JaJa99. No 46. Friday 29th March 2019

It’s time, if you can stand it, for part two of Blog 43 and the Loves of Julian. A correspondent has told me that she thinks I fall in love far too readily. She might be right, but thankfully those days are behind me. I now have my one true love and there will never be another. But I’m getting ahead of myself. Although I think it’s worth posing the question, is it more important for a successful and long-lasting marriage to be great friends or great lovers? I actually think real, intimate, trusting friendship is the most important thing in a relationship, but that’s just me.

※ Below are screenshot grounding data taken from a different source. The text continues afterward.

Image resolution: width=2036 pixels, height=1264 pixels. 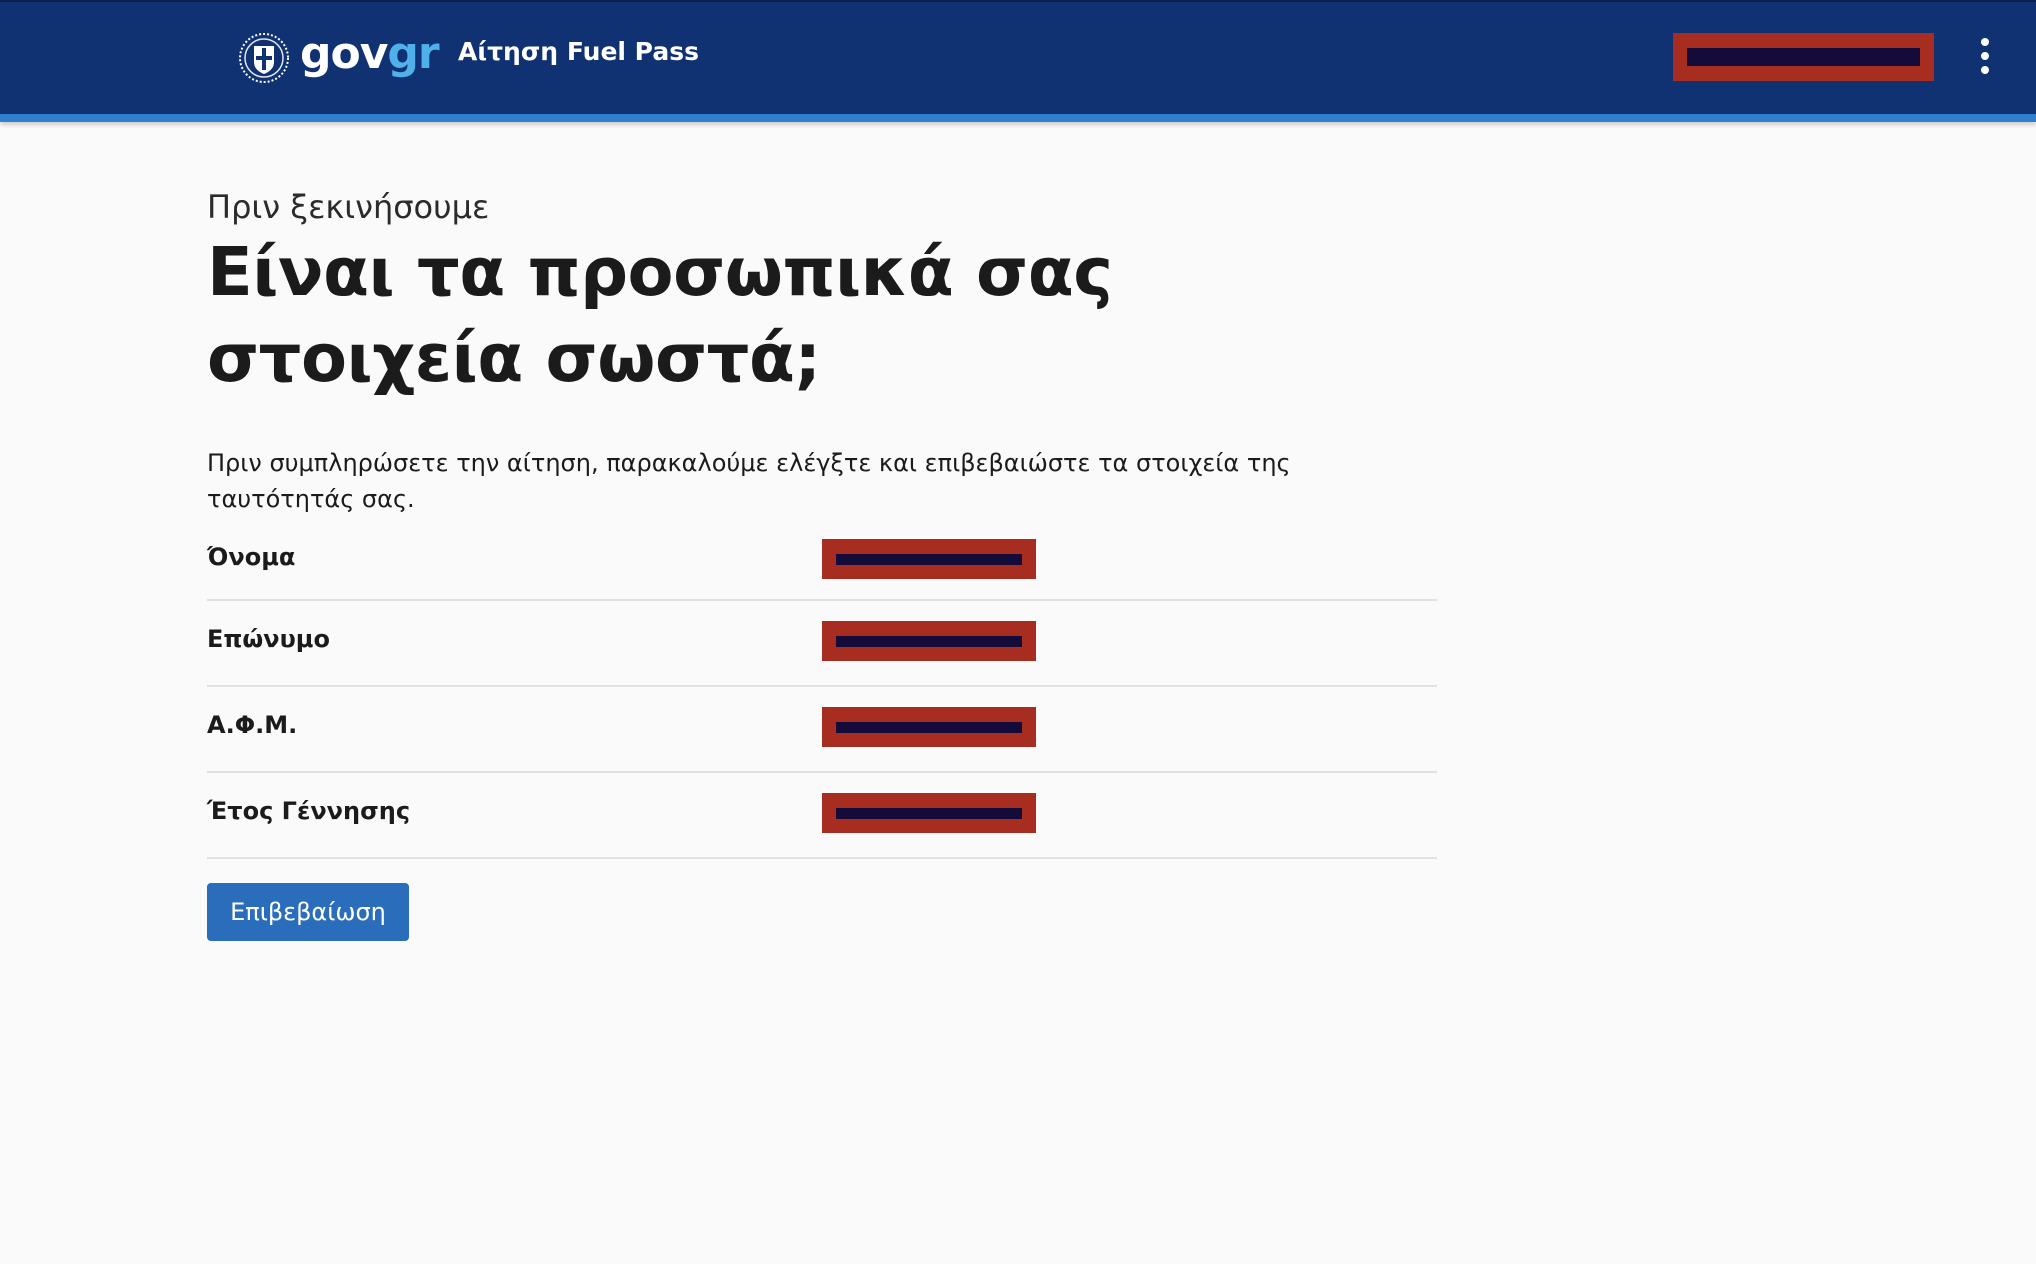 I want to click on confirm-button: Επιβεβαίωση, so click(x=308, y=912).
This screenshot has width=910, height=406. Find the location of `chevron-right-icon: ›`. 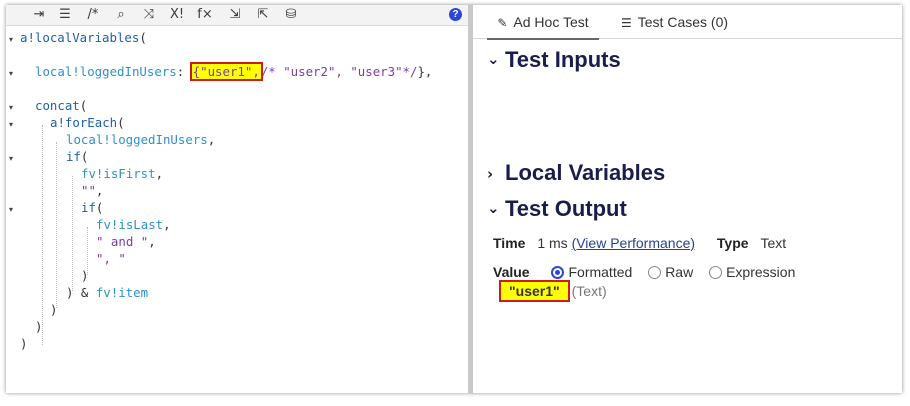

chevron-right-icon: › is located at coordinates (490, 174).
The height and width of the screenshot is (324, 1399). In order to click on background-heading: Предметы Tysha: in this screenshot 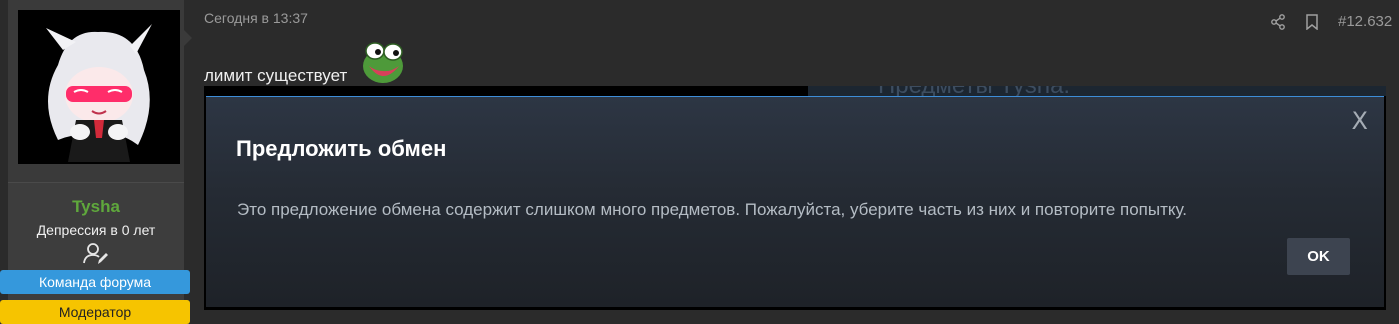, I will do `click(974, 91)`.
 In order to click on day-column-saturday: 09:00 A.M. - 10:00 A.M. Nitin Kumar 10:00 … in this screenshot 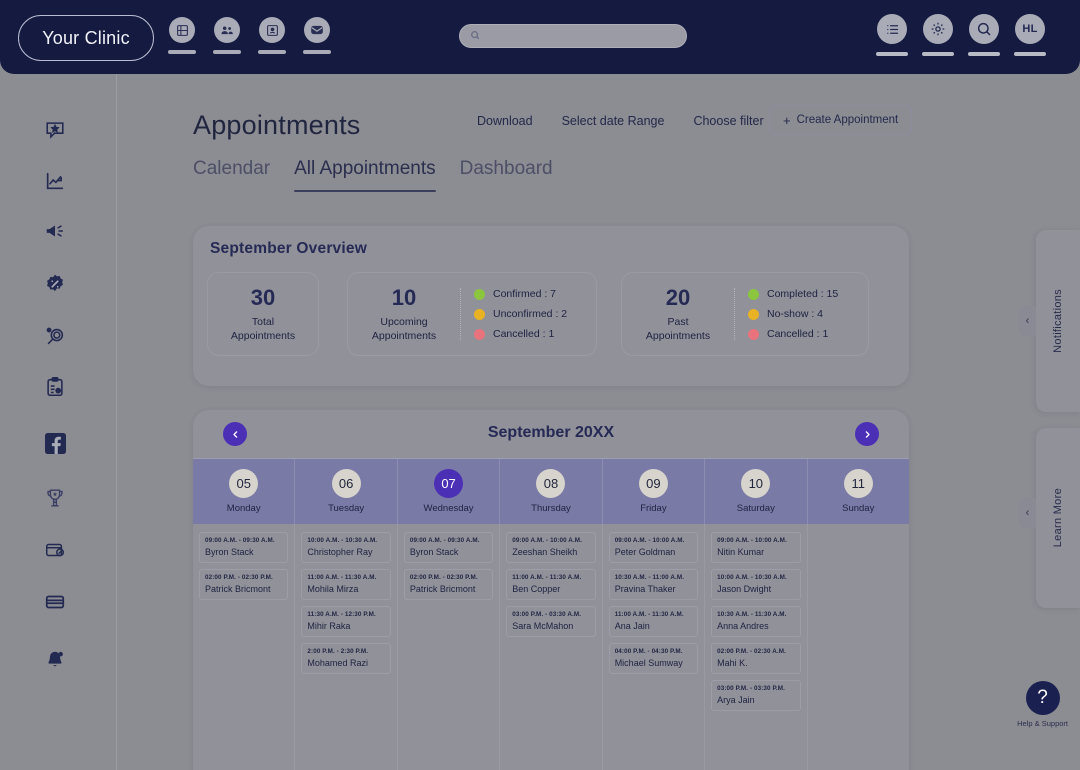, I will do `click(756, 647)`.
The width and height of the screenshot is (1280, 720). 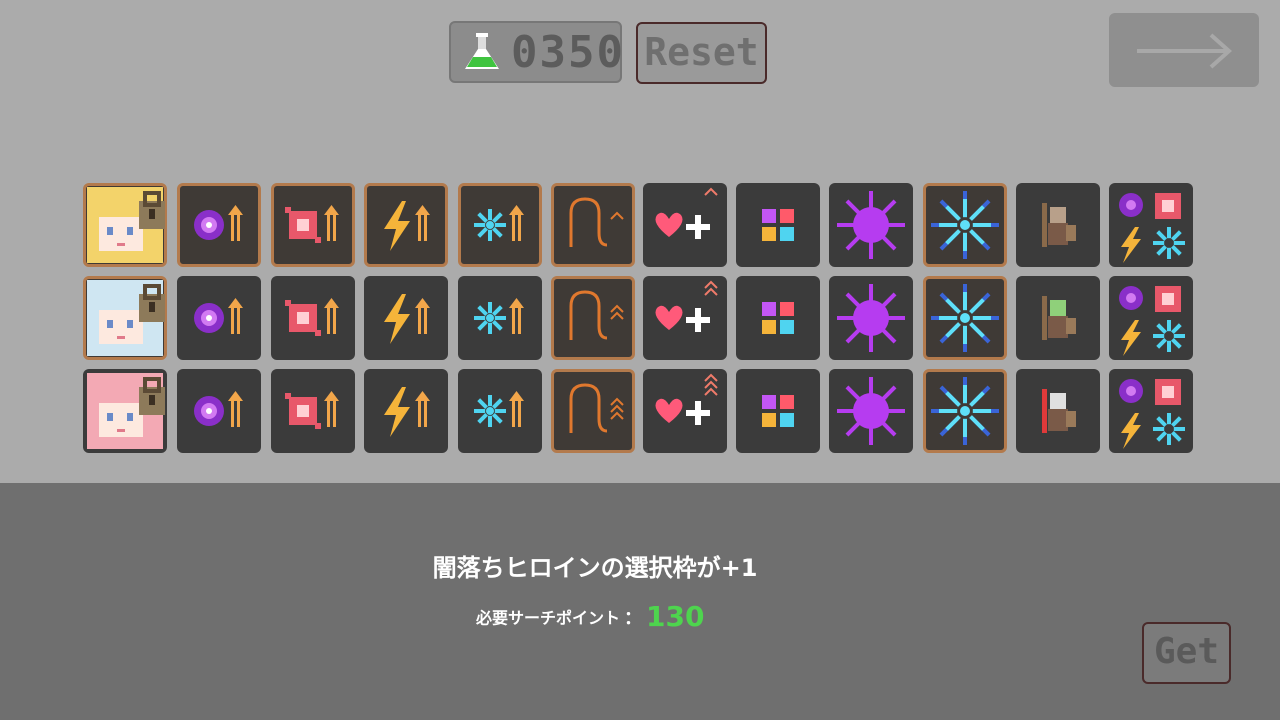 I want to click on reset-button: Reset, so click(x=702, y=53).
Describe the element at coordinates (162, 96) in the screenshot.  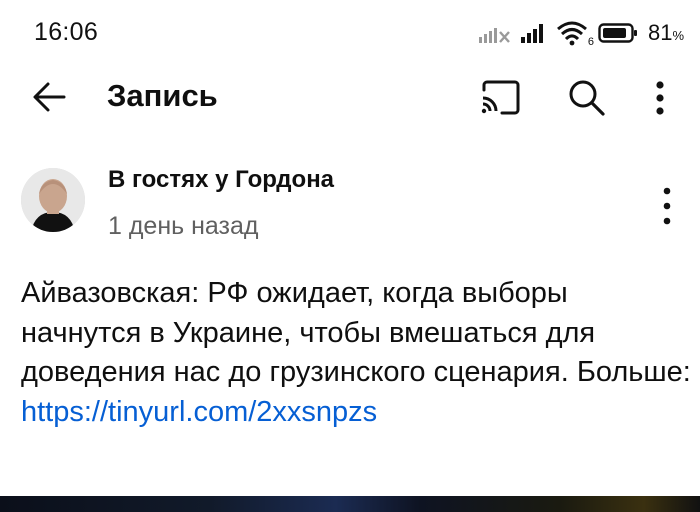
I see `page-title: Запись` at that location.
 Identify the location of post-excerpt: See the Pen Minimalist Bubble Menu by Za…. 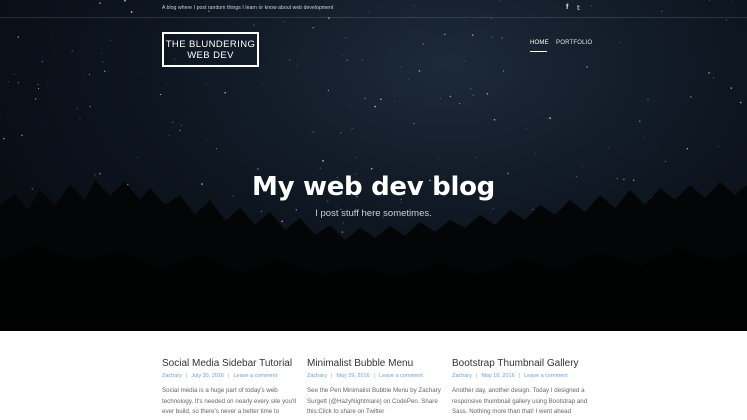
(374, 401).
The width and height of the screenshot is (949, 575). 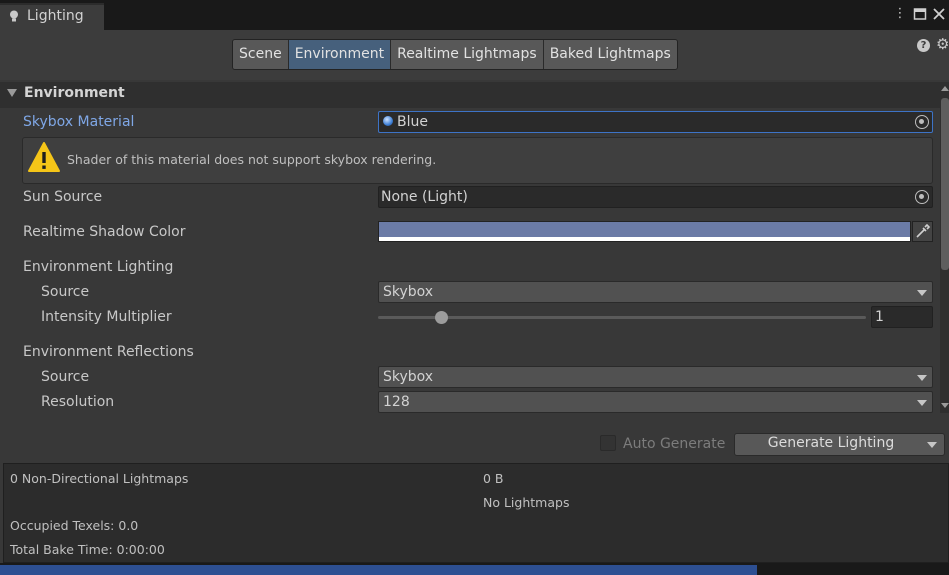 What do you see at coordinates (880, 317) in the screenshot?
I see `intensity-multiplier-value: 1` at bounding box center [880, 317].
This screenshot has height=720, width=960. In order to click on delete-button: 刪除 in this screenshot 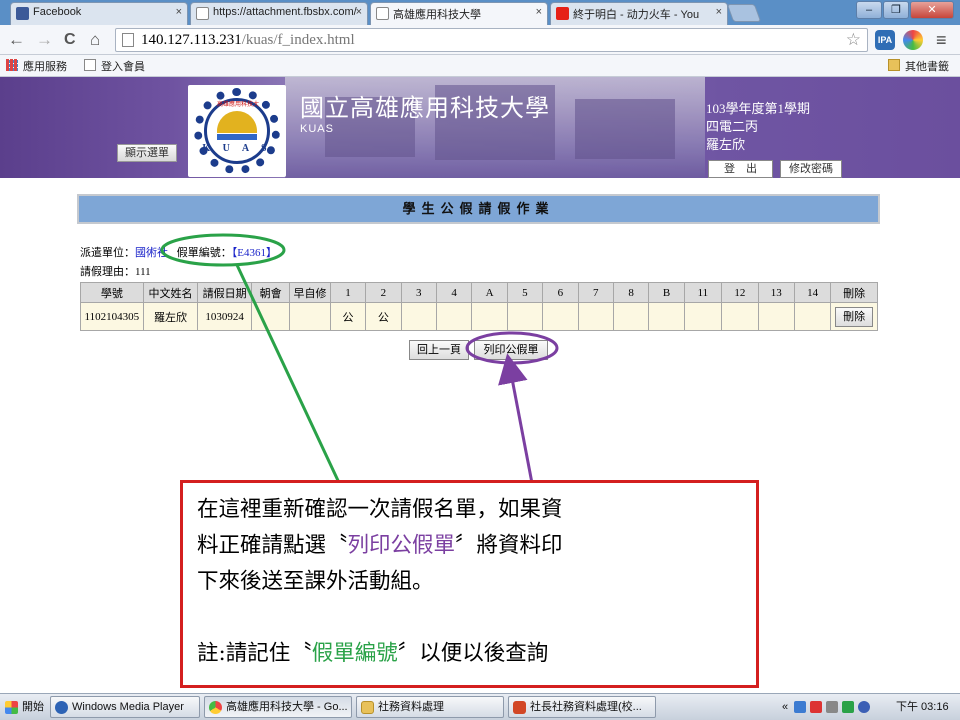, I will do `click(854, 316)`.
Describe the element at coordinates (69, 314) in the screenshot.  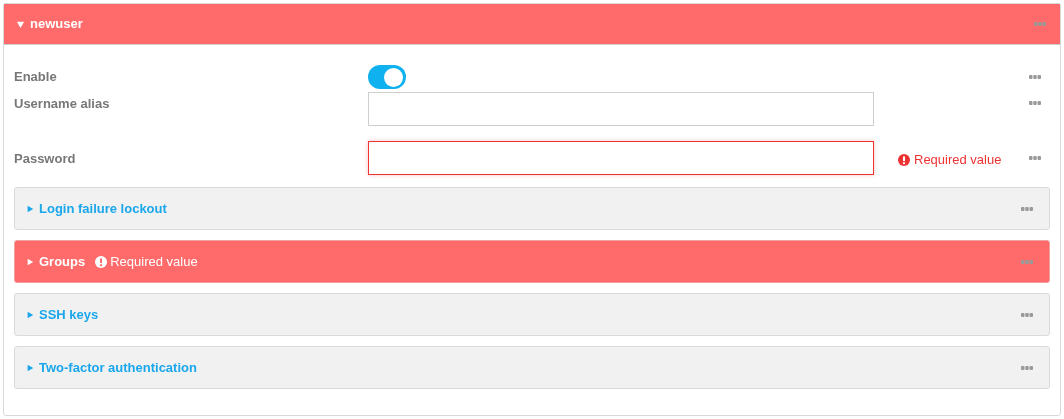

My first marriage ground to a slow end in a depressingly familiar fashion. We’d been married for 7 years, I was approaching fifty and I was away so much at work (which involved huge amounts of international travel) that it was almost inevitable that we should grow apart. It was sad because we really were the best of friends, but to my shame, I had a fling with a US Olympic skier, which my wife eventually found out about. We went for counselling and for a year tried to make it work, but the damage was done. We parted without wrangle on amazingly good terms and with much heartache and sadness, but no bitterness. She returned to Canada with our two labradors and I remained in the house in Wiltshire, which felt very empty for many months afterwards. Thinking about it, my correspondent might have a point, because I then met a beautiful blonde (they always are!) who was the most bubbly, extrovert, party-loving woman I have ever met. She was divorced with two youngish boys and had handfuls of potential suitors. She had been involved in a very nasty speedboat accident which had left her in quite a bad way internally, but you would never have known it. She was probably the gutsiest, most determined and stubborn woman I know. Sadly, she had been the victim of a strict Victorian upbringing which rendered her almost frigid. My love was largely unrequited until it was too late. By the time she felt the way I did, other issues got in the way and we started to drift apart. At that point I met the future Mrs Tutt. (Future at that point, now the present Mrs Tutt!). It was at our local golf club. As I walked into the Pro Shop a vision of Amazonian loveliness was walking out of the other door, with blonde locks flowing over a very skimpy halter top, and legs up to her armpits, encased only in the tightest and briefest of shorts. It was unusual attire for a lady at a fancy golf club, but she was a scratch golfer and the men, including the Committee, spent most of their time trying to get her into bed. Luckily for me, despite my relative senility, I succeeded where others had failed. We had our honeymoon in Mauritius sometime before getting married and the resulting son attended our wedding fifteen months or so later.

As old friends celebrate forty years together and more, it makes our twelve years of marriage seem rather pitiful, but nothing about my life has been conventional and regrets I have none. I’m writing this sitting in the garden with love in my heart and the recipient not far away, on the most stunning early Spring day, that could easily be mid-summer were it not for the lack of foliage. Long may it last.